### Work required
Write out the records word for word.

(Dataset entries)
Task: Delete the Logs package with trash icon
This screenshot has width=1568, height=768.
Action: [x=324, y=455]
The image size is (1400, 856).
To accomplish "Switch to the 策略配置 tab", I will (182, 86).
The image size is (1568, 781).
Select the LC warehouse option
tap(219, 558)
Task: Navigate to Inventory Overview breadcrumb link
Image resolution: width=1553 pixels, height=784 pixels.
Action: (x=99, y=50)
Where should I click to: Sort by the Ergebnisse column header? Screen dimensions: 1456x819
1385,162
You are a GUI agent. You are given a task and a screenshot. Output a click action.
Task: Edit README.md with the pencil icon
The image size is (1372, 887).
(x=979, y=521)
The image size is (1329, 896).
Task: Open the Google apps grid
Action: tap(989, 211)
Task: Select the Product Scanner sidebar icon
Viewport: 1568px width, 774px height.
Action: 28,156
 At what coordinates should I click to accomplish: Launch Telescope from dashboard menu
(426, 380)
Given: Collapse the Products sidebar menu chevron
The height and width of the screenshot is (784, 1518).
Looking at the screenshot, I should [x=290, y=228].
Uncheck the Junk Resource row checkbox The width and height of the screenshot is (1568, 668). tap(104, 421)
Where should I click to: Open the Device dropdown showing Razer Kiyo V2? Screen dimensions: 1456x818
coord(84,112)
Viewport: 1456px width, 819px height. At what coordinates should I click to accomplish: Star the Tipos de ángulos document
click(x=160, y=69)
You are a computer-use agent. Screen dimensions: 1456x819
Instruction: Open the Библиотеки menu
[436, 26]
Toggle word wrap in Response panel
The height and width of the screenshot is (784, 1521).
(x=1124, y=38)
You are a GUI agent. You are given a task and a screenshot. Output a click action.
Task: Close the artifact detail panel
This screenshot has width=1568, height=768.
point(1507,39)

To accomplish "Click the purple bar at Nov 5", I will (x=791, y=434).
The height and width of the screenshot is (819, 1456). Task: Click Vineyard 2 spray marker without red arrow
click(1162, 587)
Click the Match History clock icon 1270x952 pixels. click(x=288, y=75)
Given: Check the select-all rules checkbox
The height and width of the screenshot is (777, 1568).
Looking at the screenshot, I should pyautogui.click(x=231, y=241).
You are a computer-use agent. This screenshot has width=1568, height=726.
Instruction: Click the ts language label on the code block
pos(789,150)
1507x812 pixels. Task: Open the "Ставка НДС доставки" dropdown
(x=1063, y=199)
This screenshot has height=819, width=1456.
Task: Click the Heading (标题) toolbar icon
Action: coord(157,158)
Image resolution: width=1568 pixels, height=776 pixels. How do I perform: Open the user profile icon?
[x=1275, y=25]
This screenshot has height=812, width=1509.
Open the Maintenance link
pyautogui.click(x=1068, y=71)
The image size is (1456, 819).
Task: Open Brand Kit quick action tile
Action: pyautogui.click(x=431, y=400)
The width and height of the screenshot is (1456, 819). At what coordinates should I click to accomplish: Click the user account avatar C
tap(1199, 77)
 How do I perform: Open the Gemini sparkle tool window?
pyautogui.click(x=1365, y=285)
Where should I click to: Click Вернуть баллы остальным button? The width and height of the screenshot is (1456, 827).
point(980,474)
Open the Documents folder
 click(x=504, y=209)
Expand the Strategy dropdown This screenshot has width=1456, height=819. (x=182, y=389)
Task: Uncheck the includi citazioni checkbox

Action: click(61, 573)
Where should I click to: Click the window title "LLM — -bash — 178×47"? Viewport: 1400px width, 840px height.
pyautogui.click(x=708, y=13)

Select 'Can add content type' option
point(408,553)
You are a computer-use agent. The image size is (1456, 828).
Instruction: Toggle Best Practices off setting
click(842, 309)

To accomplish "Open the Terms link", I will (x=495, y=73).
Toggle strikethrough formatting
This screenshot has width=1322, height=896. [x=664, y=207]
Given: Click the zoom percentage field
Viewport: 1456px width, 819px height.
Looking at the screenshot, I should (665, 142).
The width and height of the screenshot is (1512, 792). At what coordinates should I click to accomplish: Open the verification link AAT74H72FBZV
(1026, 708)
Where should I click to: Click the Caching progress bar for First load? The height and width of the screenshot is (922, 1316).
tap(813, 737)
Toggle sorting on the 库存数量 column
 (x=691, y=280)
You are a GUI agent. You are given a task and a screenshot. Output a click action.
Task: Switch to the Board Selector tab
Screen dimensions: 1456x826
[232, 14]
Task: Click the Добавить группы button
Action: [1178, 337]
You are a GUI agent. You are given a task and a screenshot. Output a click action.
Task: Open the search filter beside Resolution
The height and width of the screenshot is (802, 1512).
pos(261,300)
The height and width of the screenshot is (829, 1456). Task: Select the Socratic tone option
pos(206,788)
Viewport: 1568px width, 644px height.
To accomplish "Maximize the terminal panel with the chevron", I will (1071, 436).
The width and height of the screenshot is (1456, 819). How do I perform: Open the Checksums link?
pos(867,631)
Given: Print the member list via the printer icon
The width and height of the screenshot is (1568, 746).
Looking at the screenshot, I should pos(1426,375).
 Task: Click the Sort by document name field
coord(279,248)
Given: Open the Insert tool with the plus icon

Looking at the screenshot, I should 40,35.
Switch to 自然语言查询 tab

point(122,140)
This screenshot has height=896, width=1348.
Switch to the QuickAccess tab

### Result of the exercise
Task: Delete the Logs package with trash icon
This screenshot has width=1568, height=768.
Action: [x=324, y=455]
The image size is (1400, 856).
To accomplish "Switch to the 策略配置 tab", I will (182, 86).
The image size is (1568, 781).
Select the LC warehouse option
tap(219, 558)
Task: Navigate to Inventory Overview breadcrumb link
Image resolution: width=1553 pixels, height=784 pixels.
Action: (x=99, y=50)
Where should I click to: Sort by the Ergebnisse column header? Screen dimensions: 1456x819
1385,162
You are a GUI agent. You are given a task and a screenshot. Output a click action.
Task: Edit README.md with the pencil icon
The image size is (1372, 887).
(x=979, y=521)
The image size is (1329, 896).
Task: Open the Google apps grid
Action: tap(989, 211)
Task: Select the Product Scanner sidebar icon
Viewport: 1568px width, 774px height.
Action: 28,156
 At what coordinates should I click to accomplish: Launch Telescope from dashboard menu
(426, 380)
Given: Collapse the Products sidebar menu chevron
The height and width of the screenshot is (784, 1518).
Looking at the screenshot, I should [x=290, y=228].
Uncheck the Junk Resource row checkbox The width and height of the screenshot is (1568, 668). tap(104, 421)
Where should I click to: Open the Device dropdown showing Razer Kiyo V2? Screen dimensions: 1456x818
coord(84,112)
Viewport: 1456px width, 819px height. At what coordinates should I click to accomplish: Star the Tipos de ángulos document
click(x=160, y=69)
You are a computer-use agent. Screen dimensions: 1456x819
Instruction: Open the Библиотеки menu
[436, 26]
Toggle word wrap in Response panel
The height and width of the screenshot is (784, 1521).
(x=1124, y=38)
You are a GUI agent. You are given a task and a screenshot. Output a click action.
Task: Close the artifact detail panel
This screenshot has width=1568, height=768.
point(1507,39)

To accomplish "Click the purple bar at Nov 5", I will (x=791, y=434).
The height and width of the screenshot is (819, 1456). Task: Click Vineyard 2 spray marker without red arrow
click(1162, 587)
Click the Match History clock icon 1270x952 pixels. click(x=288, y=75)
Given: Check the select-all rules checkbox
The height and width of the screenshot is (777, 1568).
Looking at the screenshot, I should pyautogui.click(x=231, y=241).
You are a computer-use agent. This screenshot has width=1568, height=726.
Instruction: Click the ts language label on the code block
pos(789,150)
1507x812 pixels. Task: Open the "Ставка НДС доставки" dropdown
(x=1063, y=199)
This screenshot has height=819, width=1456.
Task: Click the Heading (标题) toolbar icon
Action: coord(157,158)
Image resolution: width=1568 pixels, height=776 pixels. How do I perform: Open the user profile icon?
[x=1275, y=25]
This screenshot has height=812, width=1509.
Open the Maintenance link
pyautogui.click(x=1068, y=71)
The image size is (1456, 819).
Task: Open Brand Kit quick action tile
Action: pyautogui.click(x=431, y=400)
The width and height of the screenshot is (1456, 819). At what coordinates should I click to accomplish: Click the user account avatar C
tap(1199, 77)
 How do I perform: Open the Gemini sparkle tool window?
pyautogui.click(x=1365, y=285)
Where should I click to: Click Вернуть баллы остальным button? The width and height of the screenshot is (1456, 827).
point(980,474)
Open the Documents folder
 click(x=504, y=209)
Expand the Strategy dropdown This screenshot has width=1456, height=819. (x=182, y=389)
Task: Uncheck the includi citazioni checkbox

Action: click(61, 573)
Where should I click to: Click the window title "LLM — -bash — 178×47"? Viewport: 1400px width, 840px height.
pyautogui.click(x=708, y=13)

Select 'Can add content type' option
point(408,553)
You are a computer-use agent. The image size is (1456, 828).
Instruction: Toggle Best Practices off setting
click(842, 309)

To accomplish "Open the Terms link", I will (x=495, y=73).
Toggle strikethrough formatting
This screenshot has width=1322, height=896. [x=664, y=207]
Given: Click the zoom percentage field
Viewport: 1456px width, 819px height.
Looking at the screenshot, I should (665, 142).
The width and height of the screenshot is (1512, 792). At what coordinates should I click to accomplish: Open the verification link AAT74H72FBZV
(1026, 708)
Where should I click to: Click the Caching progress bar for First load? The height and width of the screenshot is (922, 1316).
tap(813, 737)
Toggle sorting on the 库存数量 column
 (x=691, y=280)
You are a GUI agent. You are given a task and a screenshot. Output a click action.
Task: Switch to the Board Selector tab
Screen dimensions: 1456x826
[232, 14]
Task: Click the Добавить группы button
Action: [1178, 337]
You are a GUI agent. You are given a task and a screenshot. Output a click action.
Task: Open the search filter beside Resolution
The height and width of the screenshot is (802, 1512).
pos(261,300)
The height and width of the screenshot is (829, 1456). Task: Select the Socratic tone option
pos(206,788)
Viewport: 1568px width, 644px height.
To accomplish "Maximize the terminal panel with the chevron", I will (1071, 436).
The width and height of the screenshot is (1456, 819). How do I perform: Open the Checksums link?
pos(867,631)
Given: Print the member list via the printer icon
The width and height of the screenshot is (1568, 746).
Looking at the screenshot, I should pos(1426,375).
 Task: Click the Sort by document name field
coord(279,248)
Given: Open the Insert tool with the plus icon

Looking at the screenshot, I should 40,35.
Switch to 自然语言查询 tab

point(122,140)
This screenshot has height=896, width=1348.
Switch to the QuickAccess tab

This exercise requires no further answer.